Some Thoughts on Behavior in VR Systems

by Bernie Roehl

(Second draft: August, 1995)

[This document is kept online; the URL for it is http://ece.uwaterloo.ca/~broehl/behav.html ]

[There is also a companion piece, describing distributed VR; the URL is http://ece.uwaterloo.ca/~broehl/distrib.html ]

This document is an attempt to gather and organize some ideas related to the idea of "behavior" in VR systems, particularly distributed (i.e., networked) VR systems. Many of these ideas have come from discussions on the net; many thanks to everyone who contributed.

This is very much a "living" document; I'm eager to hear what people think of it, and I'm quite willing to make changes based on that input. Feel free to get in touch with me; my email address is broehl@ece.uwaterloo.ca (if you don't hear back right away, please bear with me; I get a lot of email, and often fall behind).

What is Behavior?

We often speak of entities in a virtual environment as having "behavior"; what exactly does that mean?

If an entity has a collection of attributes, then behavior is the ever-changing state of all those attributes. For example, an entity may have an attribute called "location"; as it moves around, its location changes. The way in which its location changes over time is its behavior.

A Taxonomy of Entities

In order to discuss the different types of behavior that entities may engage in, it's useful to divide entities into a number of categories. There are several ways to do this; for example, we might be tempted to divide entities into "dynamic" and "static" categories -- things that move, and things that don't. As it turns out, that's not the most interesting way of categorizing entities. Here's an alternative...
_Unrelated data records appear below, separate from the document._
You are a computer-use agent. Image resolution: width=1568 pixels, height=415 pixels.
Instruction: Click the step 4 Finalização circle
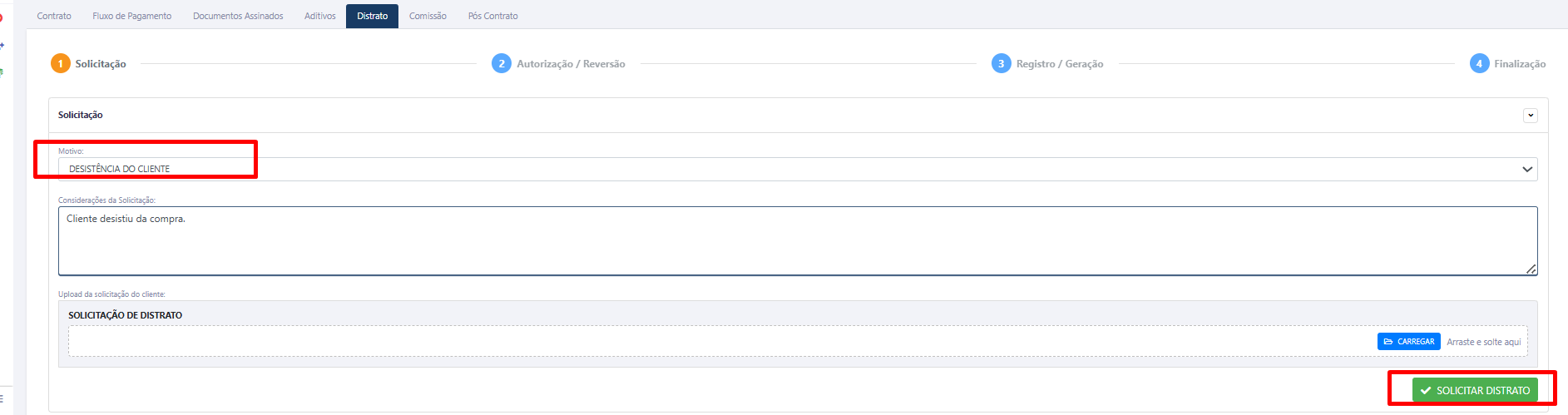pyautogui.click(x=1480, y=63)
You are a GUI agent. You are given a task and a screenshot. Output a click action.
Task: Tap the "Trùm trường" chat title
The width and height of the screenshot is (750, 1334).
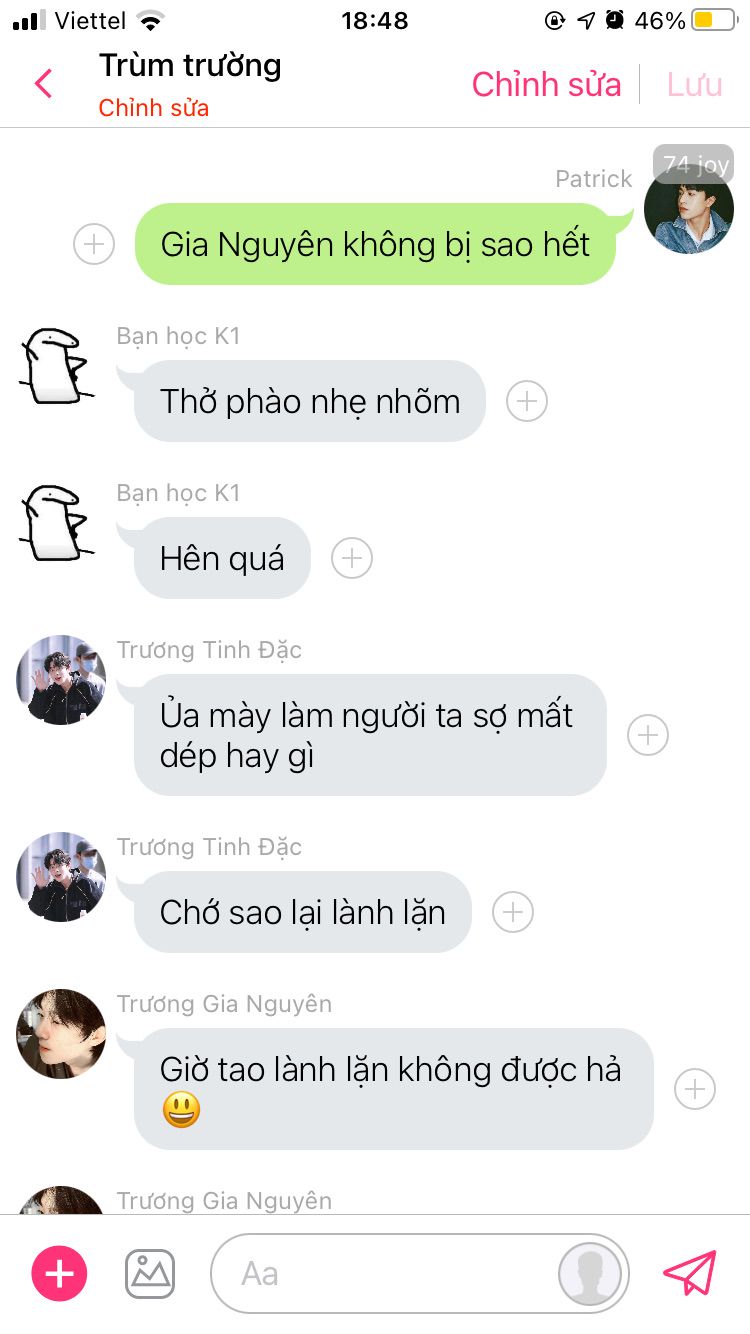coord(190,66)
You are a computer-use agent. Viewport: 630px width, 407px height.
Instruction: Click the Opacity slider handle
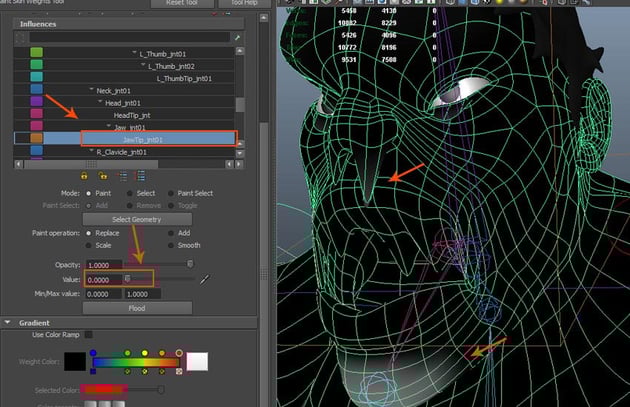[192, 264]
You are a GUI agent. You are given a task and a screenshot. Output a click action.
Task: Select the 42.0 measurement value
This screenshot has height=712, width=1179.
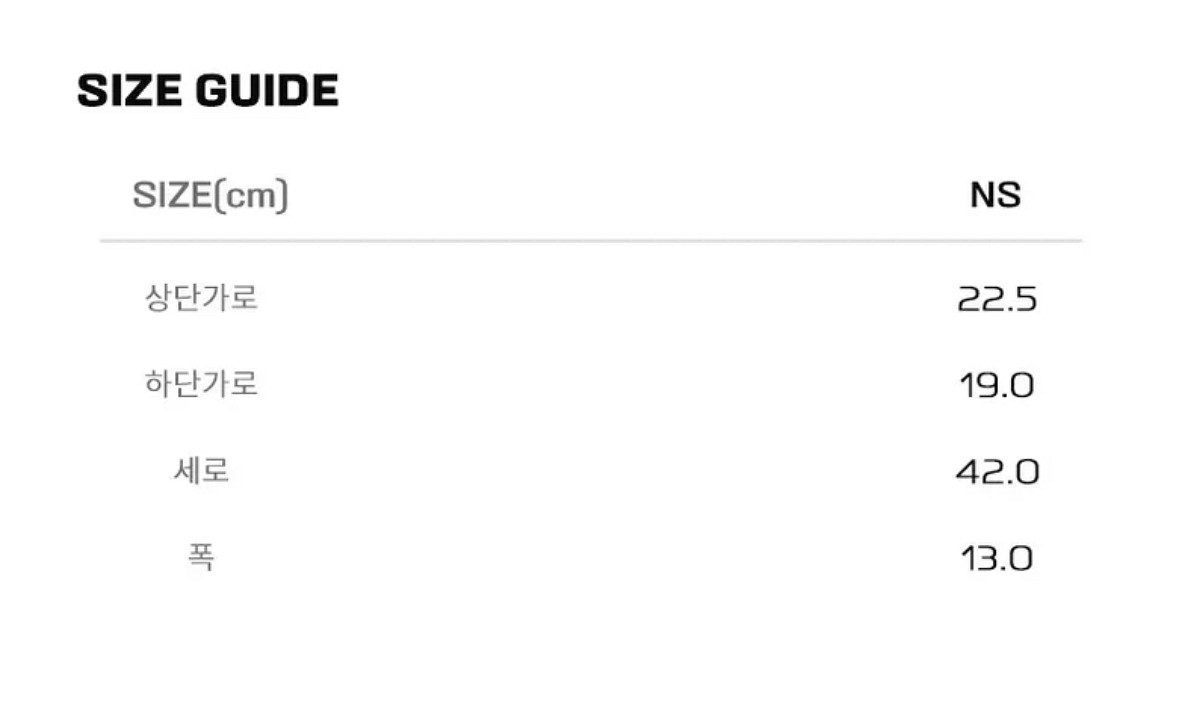click(x=997, y=471)
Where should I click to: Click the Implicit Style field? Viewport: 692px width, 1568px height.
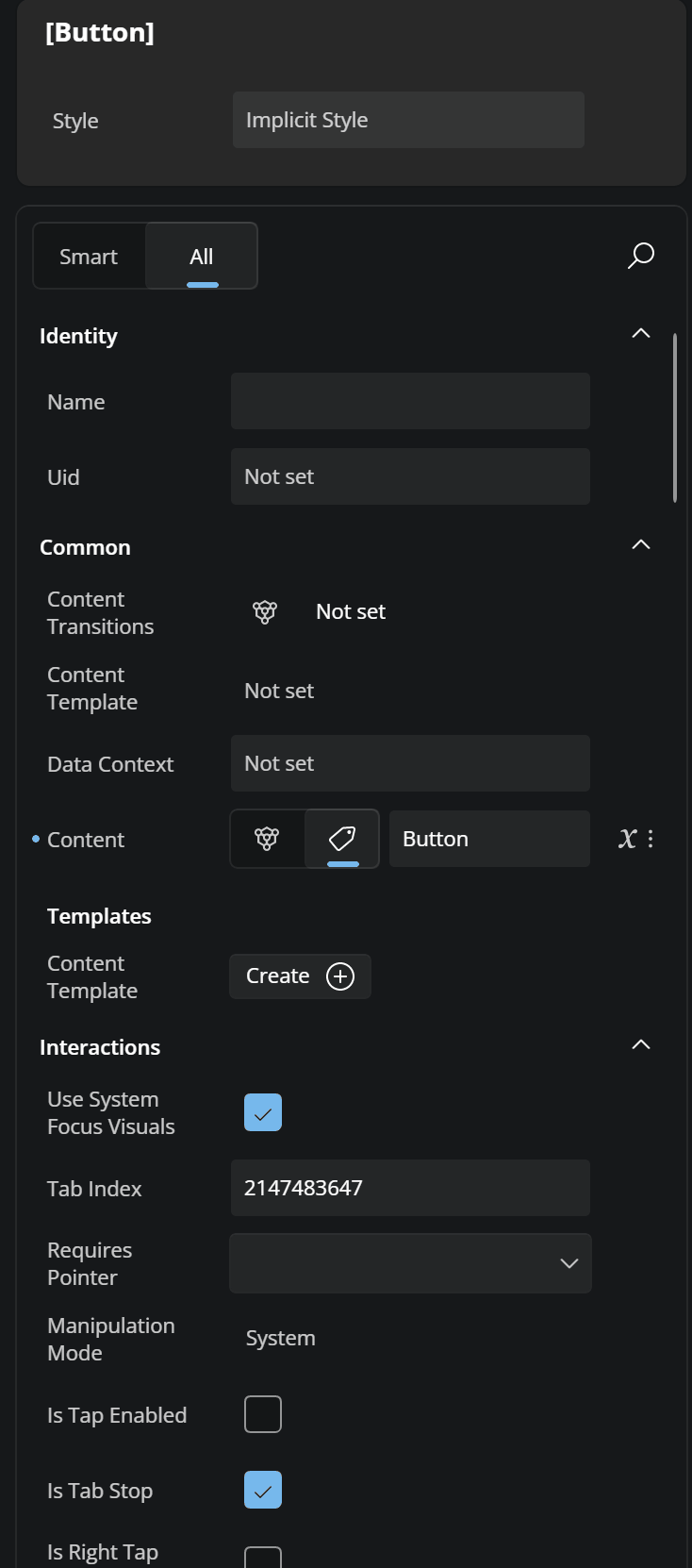408,120
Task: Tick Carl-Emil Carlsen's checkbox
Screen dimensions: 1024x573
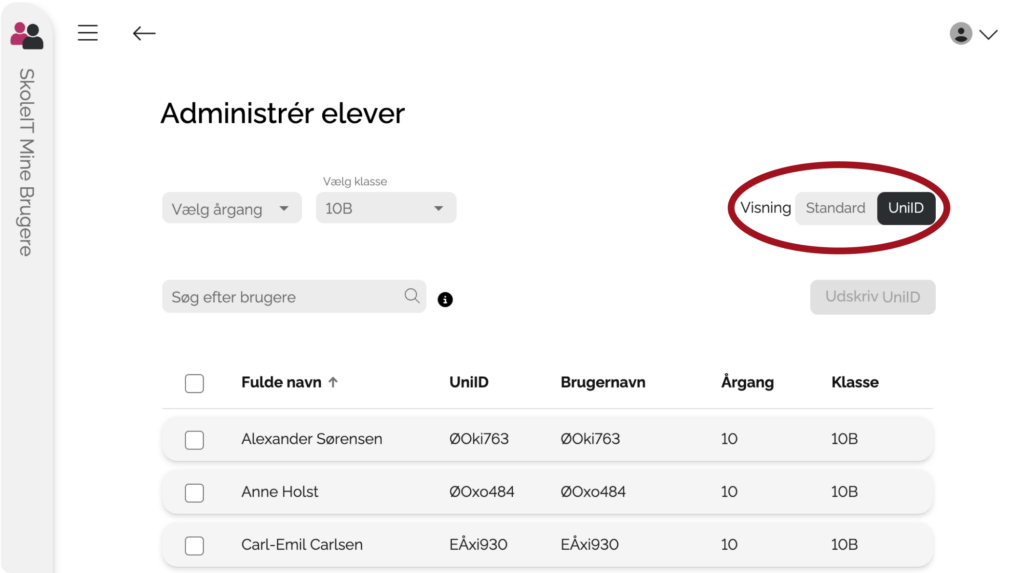Action: click(x=194, y=545)
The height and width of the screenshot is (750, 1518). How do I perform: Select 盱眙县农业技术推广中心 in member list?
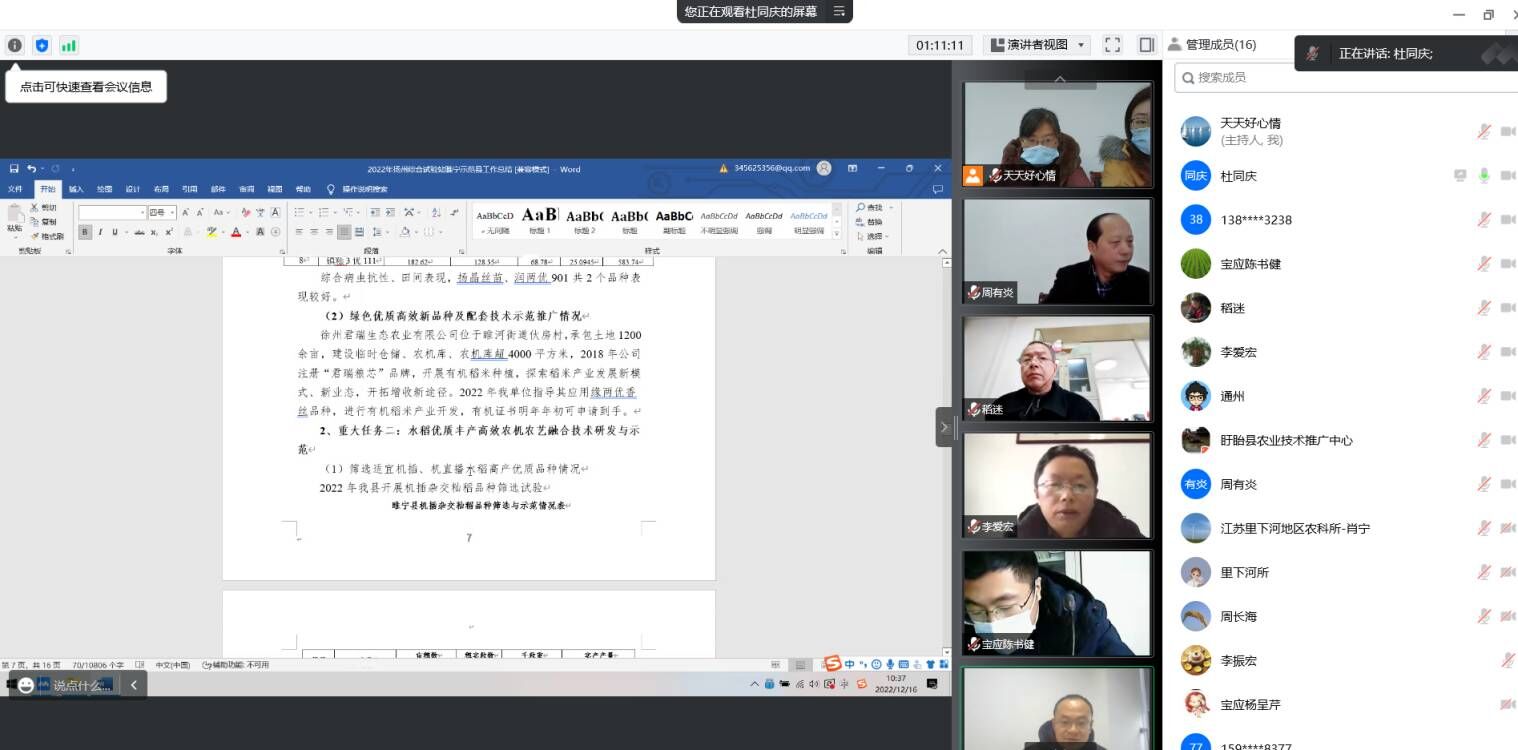[x=1286, y=440]
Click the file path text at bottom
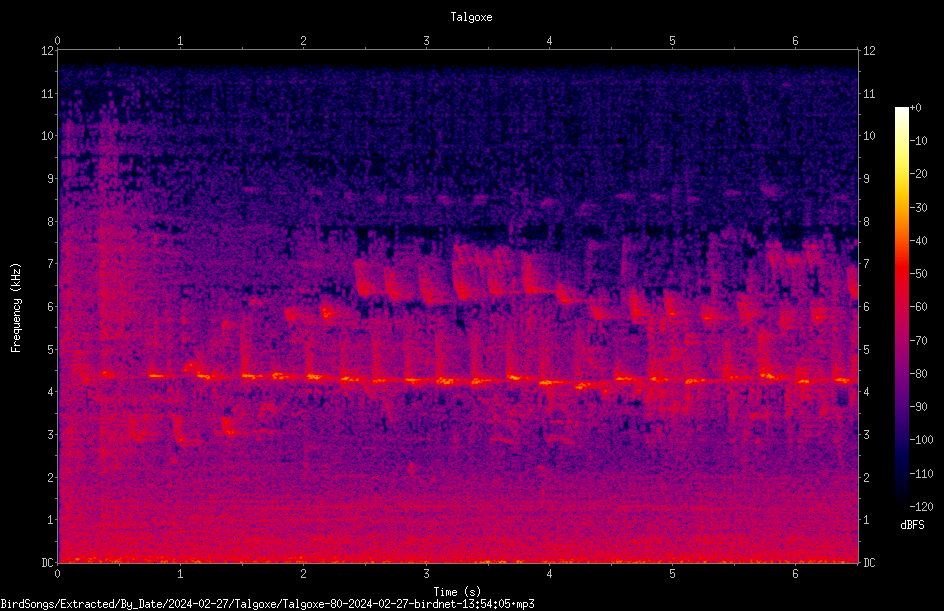 coord(267,604)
Two Basic Types of Entities

Instead of simply discussing static versus dynamic entities, it's useful to divide entities into those whose behavior is "deterministic" and those whose behavior is "non-deterministic".

In this context, describing an entity's behavior as "deterministic" simply means that its state is a function only of time; that is, we can determine the complete state of the entity at any given simulation tick. We can say, for example, "show me the state of this entity at time t=1700 seconds into the simulation". We can run time forwards or backwards, jump to any point in time, and always know the state of the entity at that precise moment.

Entities with non-deterministic behavior, on the other hand, are by nature unpredictable. Certainly human beings fall into this category; we do things for our own (internal) reasons, and it's impossible to predict what a human being will do at some arbitrary time in the future. It's also not practical to "rewind" human behavior to some point in the past.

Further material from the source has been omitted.